#### What to work on:
Nothing in the copy should be a picture; everything else in the listing is to be restated exactly.

#### Record excerpts:
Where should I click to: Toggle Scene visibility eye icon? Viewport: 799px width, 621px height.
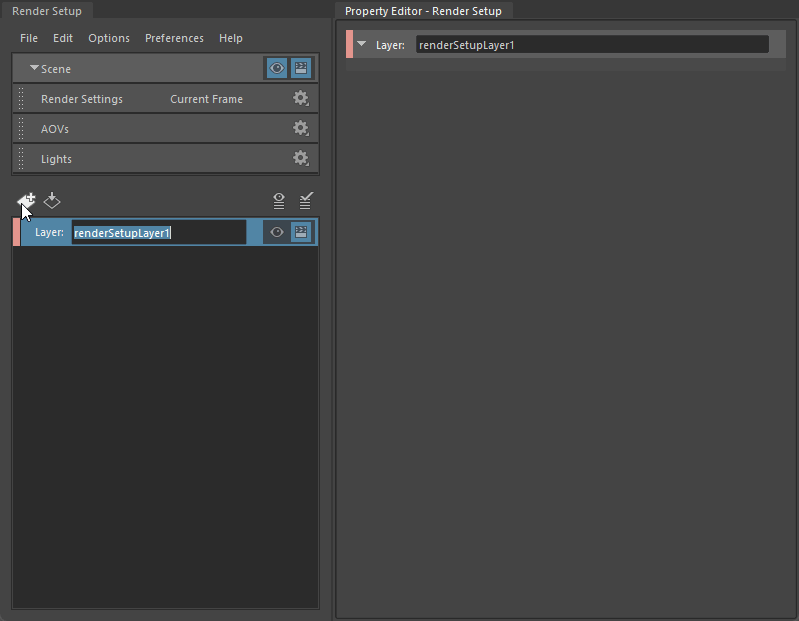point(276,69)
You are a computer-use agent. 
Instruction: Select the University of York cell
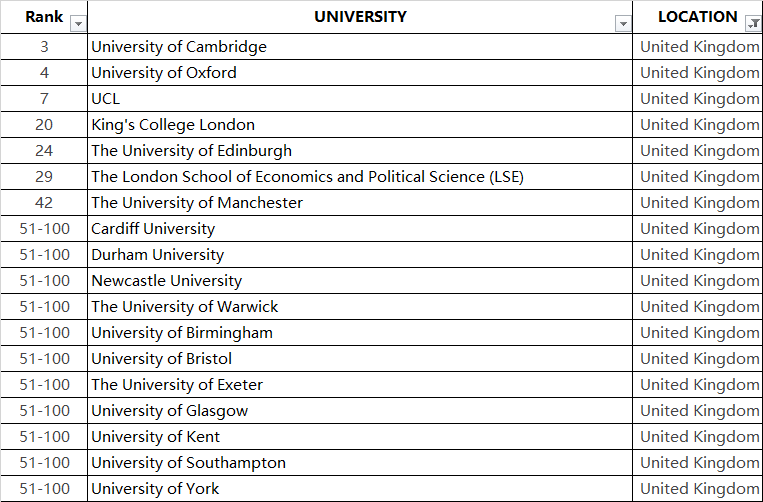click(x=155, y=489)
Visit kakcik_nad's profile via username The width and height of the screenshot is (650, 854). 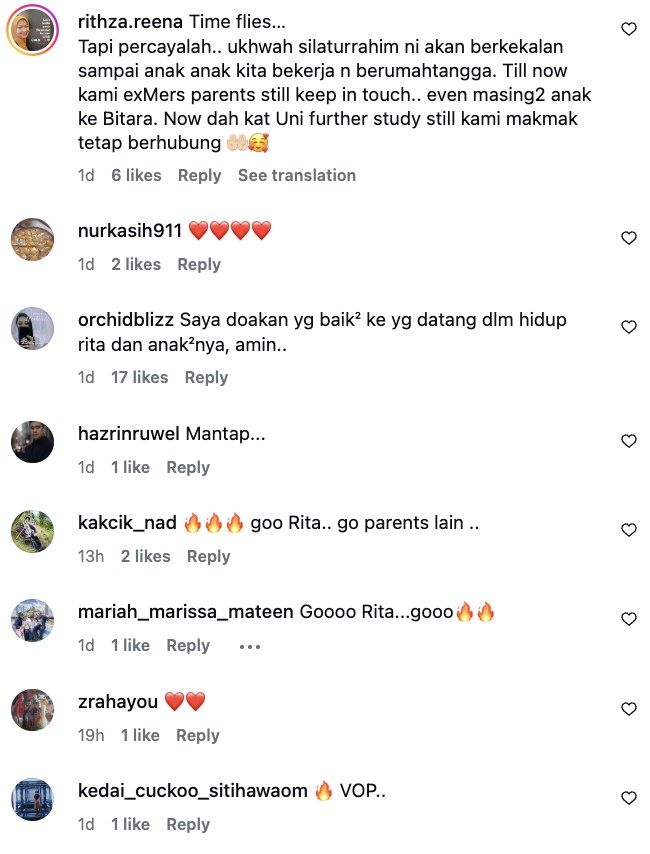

#### Exercise output:
Where should I click to: Toggle Scene visibility eye icon? Viewport: 799px width, 621px height.
point(276,69)
You are a computer-use agent. 
Instruction: Select the University of York cell
click(x=155, y=489)
Visit kakcik_nad's profile via username The width and height of the screenshot is (650, 854). 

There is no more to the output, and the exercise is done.